Segment Start: Source material

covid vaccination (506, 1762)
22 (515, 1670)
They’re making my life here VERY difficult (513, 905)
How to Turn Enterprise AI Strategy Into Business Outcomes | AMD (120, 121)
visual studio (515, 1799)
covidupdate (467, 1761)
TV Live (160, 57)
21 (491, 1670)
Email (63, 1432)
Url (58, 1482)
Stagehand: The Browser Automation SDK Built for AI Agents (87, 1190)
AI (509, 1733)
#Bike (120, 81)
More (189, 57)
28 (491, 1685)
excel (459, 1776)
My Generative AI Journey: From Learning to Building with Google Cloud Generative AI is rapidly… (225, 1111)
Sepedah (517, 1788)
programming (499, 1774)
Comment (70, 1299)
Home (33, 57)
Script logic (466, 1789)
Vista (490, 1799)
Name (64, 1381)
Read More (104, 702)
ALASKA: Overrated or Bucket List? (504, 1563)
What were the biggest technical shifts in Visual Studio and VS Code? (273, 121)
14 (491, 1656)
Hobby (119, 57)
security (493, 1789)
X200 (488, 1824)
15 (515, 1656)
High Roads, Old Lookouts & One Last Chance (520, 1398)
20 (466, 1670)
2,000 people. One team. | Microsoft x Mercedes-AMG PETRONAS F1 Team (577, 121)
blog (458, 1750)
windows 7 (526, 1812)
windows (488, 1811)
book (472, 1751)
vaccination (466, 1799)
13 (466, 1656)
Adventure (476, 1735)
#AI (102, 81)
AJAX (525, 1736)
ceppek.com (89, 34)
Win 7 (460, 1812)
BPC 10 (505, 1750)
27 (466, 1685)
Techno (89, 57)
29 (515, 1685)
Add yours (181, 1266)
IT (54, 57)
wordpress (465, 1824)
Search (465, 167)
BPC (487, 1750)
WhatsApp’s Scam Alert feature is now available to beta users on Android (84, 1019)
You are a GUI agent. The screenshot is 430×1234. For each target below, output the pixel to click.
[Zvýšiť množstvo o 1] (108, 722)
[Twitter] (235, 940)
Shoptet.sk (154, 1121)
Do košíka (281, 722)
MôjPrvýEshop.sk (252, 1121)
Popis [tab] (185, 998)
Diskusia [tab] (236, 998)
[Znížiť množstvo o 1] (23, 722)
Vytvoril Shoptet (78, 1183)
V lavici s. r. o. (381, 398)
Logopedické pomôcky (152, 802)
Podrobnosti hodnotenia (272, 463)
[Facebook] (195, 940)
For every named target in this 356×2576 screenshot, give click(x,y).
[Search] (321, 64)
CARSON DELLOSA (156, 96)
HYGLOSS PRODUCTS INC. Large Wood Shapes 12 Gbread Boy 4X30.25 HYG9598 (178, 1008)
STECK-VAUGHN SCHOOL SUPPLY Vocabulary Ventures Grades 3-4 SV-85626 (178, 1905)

Segment End: Source material

- **Work item**
Scan the lines above for "Home (33, 57)" and for "[Facebook] (195, 940)". Repeat exactly the line holding each of them and every line in between.

- **Task answer**
Home (33, 57)
Script logic (466, 1789)
Vista (490, 1799)
Name (64, 1381)
Read More (104, 702)
ALASKA: Overrated or Bucket List? (504, 1563)
What were the biggest technical shifts in Visual Studio and VS Code? (273, 121)
14 (491, 1656)
Hobby (119, 57)
security (493, 1789)
X200 (488, 1824)
15 (515, 1656)
High Roads, Old Lookouts & One Last Chance (520, 1398)
20 (466, 1670)
2,000 people. One team. | Microsoft x Mercedes-AMG PETRONAS F1 Team (577, 121)
blog (458, 1750)
windows 7 (526, 1812)
windows (488, 1811)
book (472, 1751)
vaccination (466, 1799)
13 (466, 1656)
Adventure (476, 1735)
#AI (102, 81)
AJAX (525, 1736)
ceppek.com (89, 34)
Win 7 (460, 1812)
BPC 10 (505, 1750)
27 (466, 1685)
Techno (89, 57)
29 (515, 1685)
Add yours (181, 1266)
IT (54, 57)
wordpress (465, 1824)
Search (465, 167)
BPC (487, 1750)
WhatsApp’s Scam Alert feature is now available to beta users on Android (84, 1019)
You are a GUI agent. The screenshot is 430×1234. For each target below, output the pixel to click.
[Zvýšiť množstvo o 1] (108, 722)
[Twitter] (235, 940)
Shoptet.sk (154, 1121)
Do košíka (281, 722)
MôjPrvýEshop.sk (252, 1121)
Popis [tab] (185, 998)
Diskusia [tab] (236, 998)
[Znížiť množstvo o 1] (23, 722)
Vytvoril Shoptet (78, 1183)
V lavici s. r. o. (381, 398)
Logopedické pomôcky (152, 802)
Podrobnosti hodnotenia (272, 463)
[Facebook] (195, 940)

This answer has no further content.